Azo- und Harnstoffverbindungen sind spezielle chemische Vernetzungs- und Treibmittel, die in der Gummi- und Kunststofftechnik unter bestimmten Voraussetzungen eingesetzt werden – etwa bei der Herstellung von geschäumten Bauteilen oder bei der Vernetzung von Elastomeren in sensiblen Anwendungen. Sie ermöglichen gezielte Strukturveränderungen im Polymer bei gleichzeitig niedrigen Reaktionstemperaturen.
Azo-Verbindungen: thermisch aktivierte Treibmittel
Azo-Verbindungen (z.B. Azodicarbonamid, kurz ADC) zersetzen sich bei Erwärmung und setzen dabei Stickstoffgas frei. Sie werden primär als chemische Treibmittel verwendet, um Zellstrukturen in Schaumstoffen zu erzeugen. Einsatzgebiete:
- Elastomer- und Kunststoffschäume (z.B. TPE-Schaum, EVA-Schaum)
- Dämmstoffe, Griffe, Polsterteile
- Gummiartikel mit Gewichtsreduktion oder weicher Haptik
Neben der Aufschäumung kann die thermische Zersetzung auch die Vernetzung aktivieren, etwa in Kombination mit Peroxiden.
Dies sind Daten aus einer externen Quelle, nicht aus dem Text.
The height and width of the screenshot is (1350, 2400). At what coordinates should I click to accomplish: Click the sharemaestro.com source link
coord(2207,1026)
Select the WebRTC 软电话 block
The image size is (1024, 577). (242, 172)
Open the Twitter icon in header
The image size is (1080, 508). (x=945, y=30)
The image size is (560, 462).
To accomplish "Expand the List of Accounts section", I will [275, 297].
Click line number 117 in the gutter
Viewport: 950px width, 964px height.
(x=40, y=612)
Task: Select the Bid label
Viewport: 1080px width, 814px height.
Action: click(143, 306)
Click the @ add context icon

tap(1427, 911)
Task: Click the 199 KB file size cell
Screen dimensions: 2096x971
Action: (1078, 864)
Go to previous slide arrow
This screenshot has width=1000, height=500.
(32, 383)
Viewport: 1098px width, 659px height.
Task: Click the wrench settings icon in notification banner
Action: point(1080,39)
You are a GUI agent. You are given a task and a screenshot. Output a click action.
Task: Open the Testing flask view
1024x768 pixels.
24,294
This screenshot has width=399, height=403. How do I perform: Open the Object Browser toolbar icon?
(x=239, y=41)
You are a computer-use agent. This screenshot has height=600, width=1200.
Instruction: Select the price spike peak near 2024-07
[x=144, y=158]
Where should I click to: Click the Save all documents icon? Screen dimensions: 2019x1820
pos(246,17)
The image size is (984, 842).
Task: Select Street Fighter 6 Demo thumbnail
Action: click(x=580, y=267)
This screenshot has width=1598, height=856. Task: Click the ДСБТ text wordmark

Harnstoffverbindungen: steuerbare Vernetzer
Harnstoffverbindungen wie Hexamethylentetramin (Hexa) dienen als latente Vernetzer für bestimmte Elastomere und Harzsysteme. Sie werden in speziellen Phenolharz-vernetzten Compounds verwendet, beispielsweise für:
- Faserverstärkte Gummikomponenten
- Reibbeläge, Bremsbeläge, Kupplungsscheiben
- Bauteile mit thermisch-chemischer Belastung
Solche Systeme sind eher in spezialisierten Anwendungen oder Nischenbranchen zu finden. Zum Beispiel in Reibbelägen, bei reibungsaktiven Gummi-Materialien oder in Gummi-Gewebe-Verbundteilen. Harnstoffverbindungen ermöglichen langsame, steuerbare Vernetzungsreaktionen, was sie für komplexe Prozessfenster interessant macht.